RESEARCH DESIGN AND METHODS Plasma ET-1 levels were evaluated in 16 lean normotensive men with non-insulin-dependent diabetes mellitus (NIDDM) (mean age 50.3 ±4.1 years) during either a 2-h euglycemic hyperinsulinemic clamp (40 mU insulin · m⁻² · min⁻¹) or placebo infusion (50 ml isotonic saline) according to a single-blind randomized crossover protocol.

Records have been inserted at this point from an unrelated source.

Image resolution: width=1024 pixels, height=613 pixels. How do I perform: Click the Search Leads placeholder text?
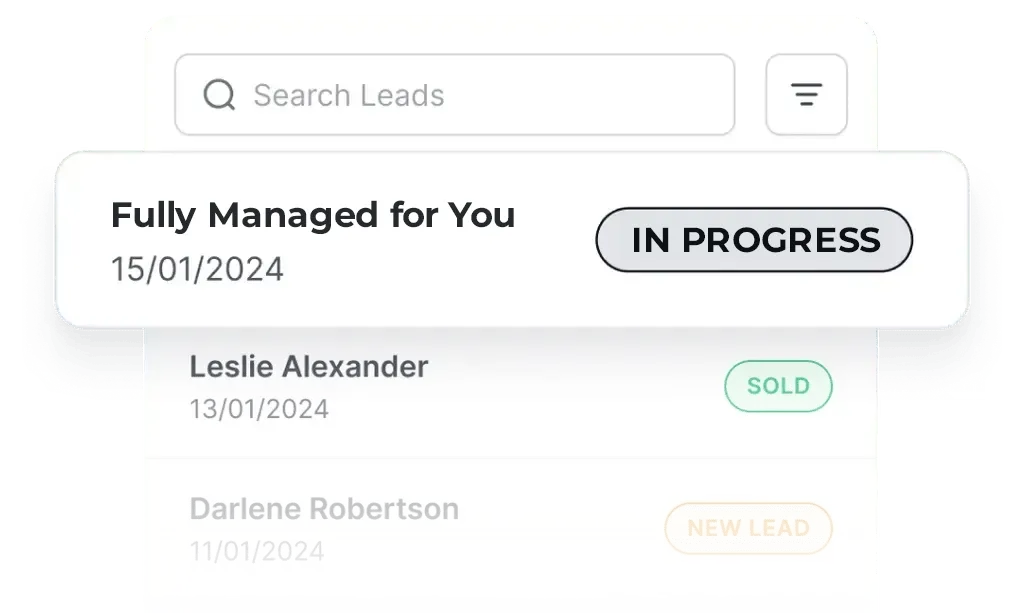click(348, 95)
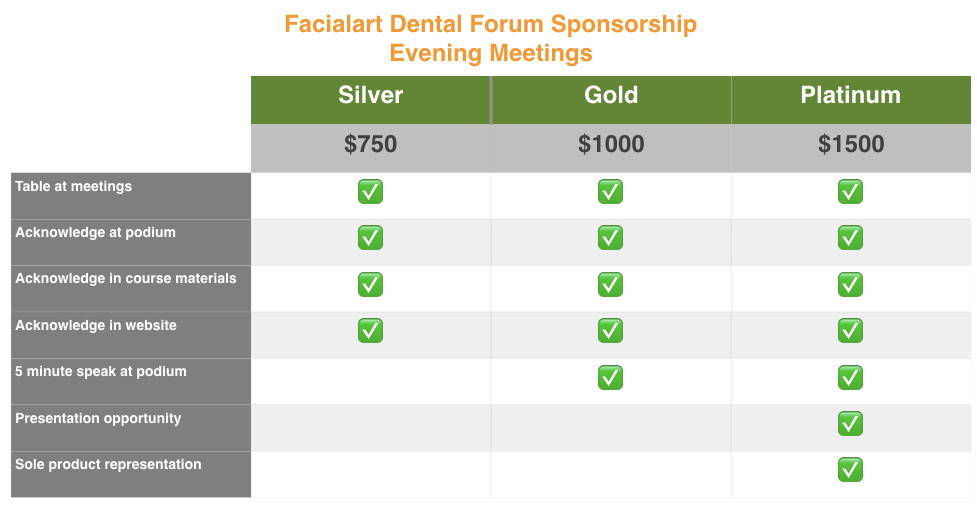Select the 'Table at meetings' row label

(74, 187)

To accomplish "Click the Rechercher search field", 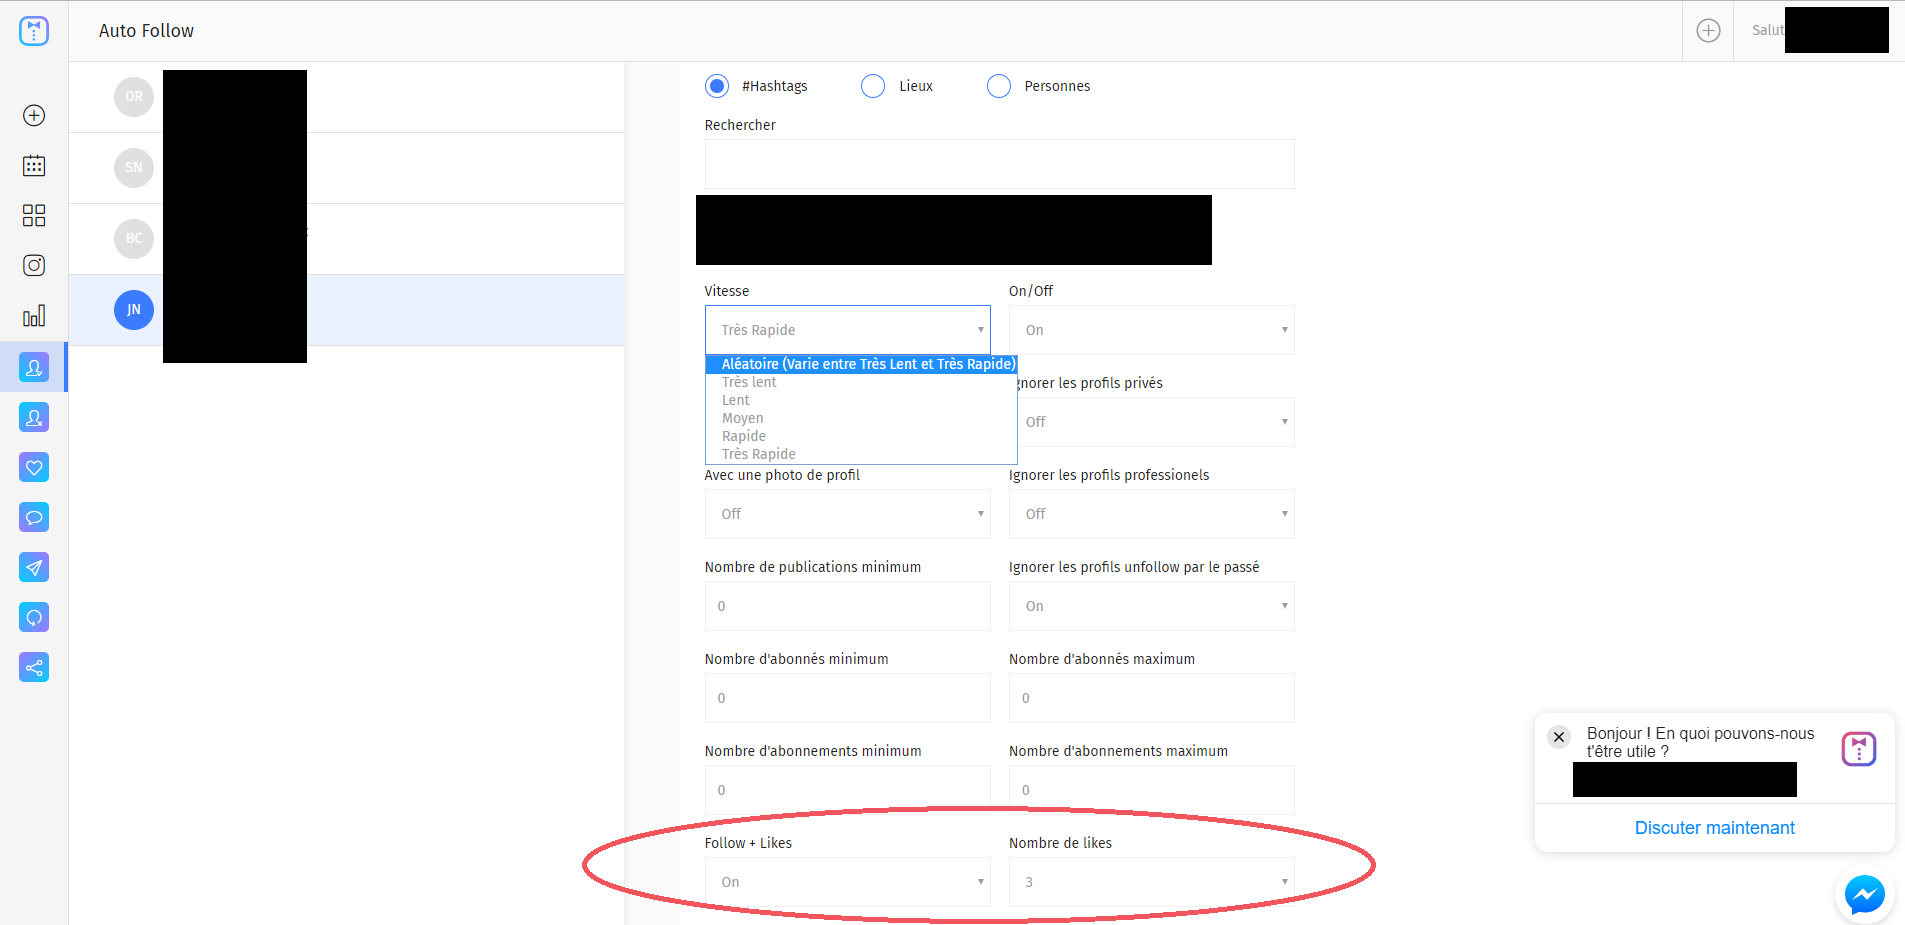I will click(x=999, y=164).
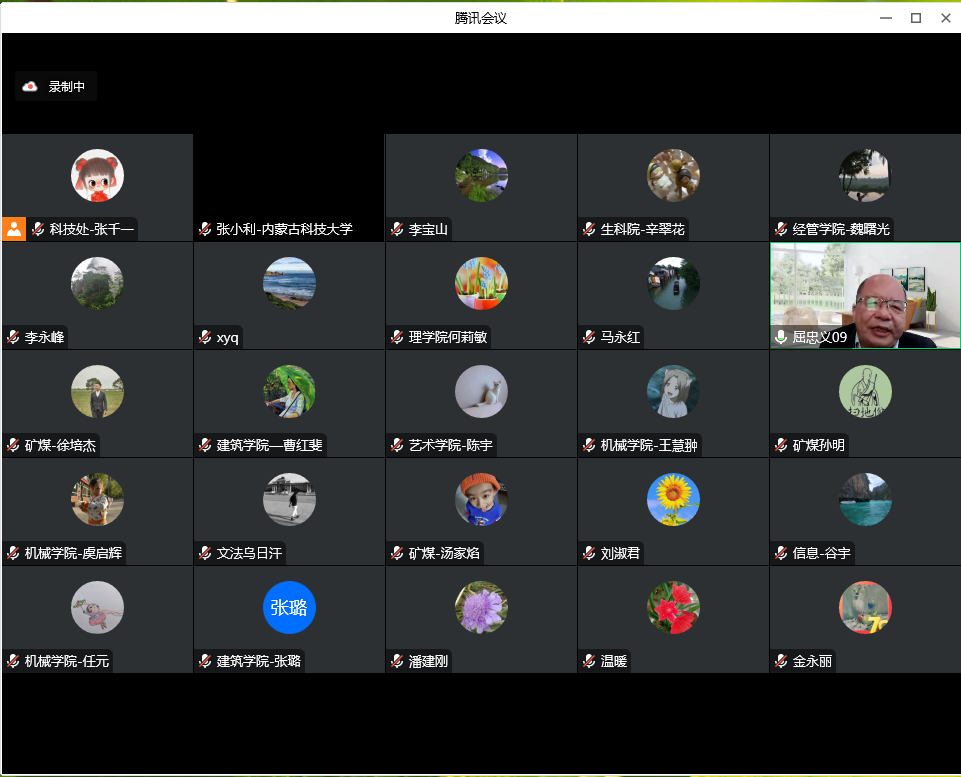Viewport: 961px width, 777px height.
Task: Click the name label 张小利-内蒙古科技大学
Action: (x=284, y=229)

RESULTS Circulating ET-1 levels increased during the euglycemic hyperinsulinemic clamp (from 0.88 ± 0.38 pg/ml at time 0 to 1.66 ± 0.22 pg/ml and 1.89 ± 0.99 pg/ml at 60 and 120 min, respectively [P < 0.05 vs. time 0]) and returned to baseline levels after the discontinuation of insulin infusion (0.71 ± 0.22 pg/ml after a 30-min period of recovery [NS]). Compared with placebo, the euglycemic hyperinsulinemic clamp induced a significant increase in plasma ET-1 levels at 60 min (P < 0.0001) and 120 min (P < 0.0001). Changes in basal insulin levels and corresponding changes in circulating ET-1 levels after a 2-h euglycemic hyperinsulinemic clamp were significantly correlated (r = 0.771, P < 0.0001). A possible unfavorable effect of ET-1 on the tissue sensitivity to insulin-stimulated glucose uptake was suggested by the presence of a negative correlation between total glucose uptake and baseline ET-1 levels (r = –0.498, P < 0.05).

CONCLUSIONS Our findings indicate that circulating ET-1 levels significantly increase during euglycemic hyperinsulinemic clamp in men with NIDDM. The negative correlation between total glucose uptake and circulating ET-1 levels suggests that the peptide might exert negative effects on the insulin sensitivity of target tissues. The consequent increase in insulin secretion as well as the insulin-related ET-1 release from endothelial cells could favor the development of diabetes-related vascular lesions.